4
votes

I imported a table with thousands of Equipments. Then imported another table with types of equipments, which contain around 20 types.

When I wrote the cypher query below to associate them, Neo4j warned me about a cartesian product. Is there a better way to create the associations? Should I have done it during the CSV import?

MATCH (te:Equipment_Type),(e:Equipment)
WHERE te.type_id = e.type_id
CREATE (e)-[:TYPE_OF]→(te)

Update

I tryed what Brian sugested, during the CSV import, and worked like a charm.

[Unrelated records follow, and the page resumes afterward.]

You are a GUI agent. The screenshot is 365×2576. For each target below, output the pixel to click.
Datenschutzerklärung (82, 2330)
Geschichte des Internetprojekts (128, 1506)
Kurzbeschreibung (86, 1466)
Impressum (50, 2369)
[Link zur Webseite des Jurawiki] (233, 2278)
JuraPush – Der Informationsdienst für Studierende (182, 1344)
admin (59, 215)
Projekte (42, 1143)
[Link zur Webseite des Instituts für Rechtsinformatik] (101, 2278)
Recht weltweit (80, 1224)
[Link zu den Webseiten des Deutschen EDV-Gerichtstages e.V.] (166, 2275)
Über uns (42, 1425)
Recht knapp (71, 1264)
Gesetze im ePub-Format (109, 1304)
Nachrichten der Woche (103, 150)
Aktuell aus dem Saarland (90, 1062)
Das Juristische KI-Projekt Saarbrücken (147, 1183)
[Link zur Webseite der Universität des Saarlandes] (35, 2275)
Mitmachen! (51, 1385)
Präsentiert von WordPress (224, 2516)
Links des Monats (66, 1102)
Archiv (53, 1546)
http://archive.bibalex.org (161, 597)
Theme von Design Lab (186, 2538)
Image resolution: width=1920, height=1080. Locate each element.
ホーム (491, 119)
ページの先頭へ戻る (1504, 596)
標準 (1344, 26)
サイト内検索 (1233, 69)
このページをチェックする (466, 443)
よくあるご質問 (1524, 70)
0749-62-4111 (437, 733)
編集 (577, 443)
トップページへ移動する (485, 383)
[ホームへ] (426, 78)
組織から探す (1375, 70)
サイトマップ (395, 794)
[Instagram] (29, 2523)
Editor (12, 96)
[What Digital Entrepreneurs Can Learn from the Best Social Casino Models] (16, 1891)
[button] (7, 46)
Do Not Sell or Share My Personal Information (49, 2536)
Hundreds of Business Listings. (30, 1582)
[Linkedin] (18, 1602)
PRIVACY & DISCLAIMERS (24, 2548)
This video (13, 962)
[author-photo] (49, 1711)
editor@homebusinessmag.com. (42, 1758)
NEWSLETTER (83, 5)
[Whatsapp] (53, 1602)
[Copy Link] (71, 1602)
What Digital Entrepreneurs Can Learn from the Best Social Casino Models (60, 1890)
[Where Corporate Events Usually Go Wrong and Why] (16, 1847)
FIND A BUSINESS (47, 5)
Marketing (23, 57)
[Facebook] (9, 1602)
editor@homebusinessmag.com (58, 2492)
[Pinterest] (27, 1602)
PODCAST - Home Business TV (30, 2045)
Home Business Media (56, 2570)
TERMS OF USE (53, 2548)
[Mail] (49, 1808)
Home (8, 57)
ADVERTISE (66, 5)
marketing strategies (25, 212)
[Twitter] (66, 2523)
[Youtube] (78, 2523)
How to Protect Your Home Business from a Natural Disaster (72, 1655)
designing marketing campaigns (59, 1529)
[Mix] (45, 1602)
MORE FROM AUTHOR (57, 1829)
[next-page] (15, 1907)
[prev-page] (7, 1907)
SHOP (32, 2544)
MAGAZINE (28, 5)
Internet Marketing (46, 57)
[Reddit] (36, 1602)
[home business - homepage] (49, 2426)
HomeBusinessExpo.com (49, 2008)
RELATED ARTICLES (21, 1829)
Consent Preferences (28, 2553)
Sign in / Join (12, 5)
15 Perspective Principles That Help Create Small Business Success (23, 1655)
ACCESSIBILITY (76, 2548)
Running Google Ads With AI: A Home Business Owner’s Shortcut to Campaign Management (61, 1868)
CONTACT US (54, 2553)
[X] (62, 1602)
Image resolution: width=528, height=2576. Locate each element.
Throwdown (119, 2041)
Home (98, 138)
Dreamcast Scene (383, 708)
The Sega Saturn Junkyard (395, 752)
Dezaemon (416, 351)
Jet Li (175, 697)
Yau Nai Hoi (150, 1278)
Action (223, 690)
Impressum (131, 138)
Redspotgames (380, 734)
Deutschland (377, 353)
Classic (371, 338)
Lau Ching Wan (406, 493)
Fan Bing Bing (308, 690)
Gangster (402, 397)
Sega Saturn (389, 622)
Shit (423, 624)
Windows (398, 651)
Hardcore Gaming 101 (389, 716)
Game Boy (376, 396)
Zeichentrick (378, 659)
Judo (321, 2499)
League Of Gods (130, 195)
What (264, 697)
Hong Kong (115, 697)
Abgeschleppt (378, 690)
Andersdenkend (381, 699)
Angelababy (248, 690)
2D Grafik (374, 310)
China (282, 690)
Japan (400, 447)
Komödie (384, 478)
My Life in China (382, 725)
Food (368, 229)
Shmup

  1. Imported the Equipment Types first;
  2. Then created and index on Equipment(type_id);
  3. Modified the code to search during CSV import.

From Neo4j Console:

Added 100812 labels, created 100812 nodes, set 414307 properties, created 100812 relationships, statement executed in 33902 ms.

The Code:

CREATE INDEX ON :Equipment(type_id)

USING PERIODIC COMMIT 1000
LOAD CSV WITH HEADERS FROM "http://localhost/Equipments.csv" AS row
MERGE (e:Equipment {eqp_id: row.eqp_id, name: row.name, type_id: row.type_id})
WITH e, row
MATCH (te:Equipemnt_Type)
WHERE te.type_id = row.type_id
CREATE (e)-[:TYPE_OF]->(te)
1

1 Answers

2
votes

With the size of data that you're talking about it's not a big deal, especially if you have indexes on Equipment_Type:type_id and Equipment:type_id. It's warning you because a cartesian project in a query can seem quick when you first write it on a small dataset and then grow quickly as you get more data.

But yes, creating the relationships during the CSV import would be the best way to approach it, probably.